Isolated congenital asplenia is a rare disease in humans that can cause life-threatening bacterial infections in children due to primary immunodeficiency.[1][2][3][4] The infections can include pneumococal sepsis and meningitis.[2][5]

Isolated congenital asplenia
Other namesICAS

ICAS is a ribosomopathy,[6] due to autosomal dominant mutation of the RPSA gene on chromosome 3p21.[4][7] Unlike heterotaxy syndrome,[8] the absent spleen (asplenia) is not associated with other structural developmental defects.[3][4] In some cases the spleen is present, but very small and nonfunctional (hyposplenism). [9]

Immunodeficiency edit

The spleen is an organ within the lymphatic system and its primary function is to filter blood. However, the spleen also plays a key role in immune responses as it detects pathogens within the blood and secretes phagocytes to fight potential infection.
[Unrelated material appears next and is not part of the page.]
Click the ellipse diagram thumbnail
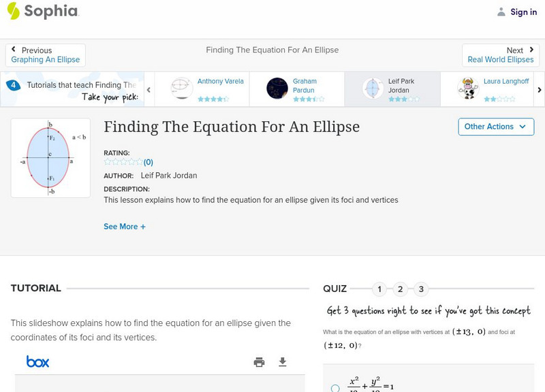The image size is (545, 392). point(50,157)
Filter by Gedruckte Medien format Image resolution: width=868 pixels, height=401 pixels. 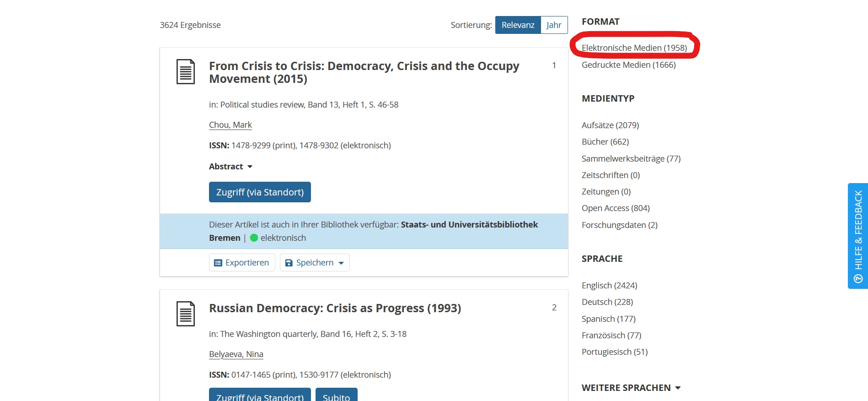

Without these immune functions, individuals with isolated congenital asplenia are extremely susceptible to infection. [10] Streptococcus pneumoniae is a common bacteria that affects individuals with ICAS, often causes meningitis, sepsis, and otitis media. [9]

References edit

  1. ^ Online Mendelian Inheritance in Man. OMIM entry 271400: Asplenia, isolated congenital; ICAS. Johns Hopkins University. [1]
  2. ^ a b Ahmed SA, Zengeya S, Kini U, Pollard AJ (2010). "Familial isolated congenital asplenia: case report and literature review". Eur. J. Pediatr. 169 (3): 315–8. doi:10.1007/s00431-009-1030-0. PMID 19618213. S2CID 8132002.
  3. ^ a b Mahlaoui N, Minard-Colin V, Picard C, et al. (2011). "Isolated congenital asplenia: a French nationwide retrospective survey of 20 cases". J. Pediatr. 158 (1): 142–8, 148.e1. doi:10.1016/j.jpeds.2010.07.027. PMID 20846672.
  4. ^ a b c Bolze A, Mahlaoui N, Byun M, et al. (2013). "Ribosomal protein SA haploinsufficiency in humans with isolated congenital asplenia". Science. 340 (6135): 976–8. Bibcode:2013Sci...340..976B. doi:10.1126/science.1234864. PMC 3677541. PMID 23579497.
  5. ^ Shachor-Meyouhas Y, Sprecher H, Kassis I (2010). "Isolated congenital asplenia--a rare cause of severe pneumococcal sepsis". Harefuah (in Hebrew and English). 149 (8): 486–9, 552. PMID 21341424.
  6. ^ McCann KL, Baserga SJ (2013). "Genetics. Mysterious ribosomopathies". Science. 341 (6148): 849–50. doi:10.1126/science.1244156. PMC 3893057. PMID 23970686.
  7. ^ Online Mendelian Inheritance in Man. OMIM entry 150370: Ribosomal protein SA; RPSA. Johns Hopkins University. [2]
  8. ^ Online Mendelian Inheritance in Man. OMIM entry 208530: Right atrial isomerism; RAI. Johns Hopkins University. [3]
  9. ^ a b Reference, Genetics Home. "Isolated congenital asplenia". Genetics Home Reference. Retrieved 2020-09-18.
  10. ^ "The spleen: Anatomy, function, and disease". www.medicalnewstoday.com. 2018-01-23. Retrieved 2020-09-18.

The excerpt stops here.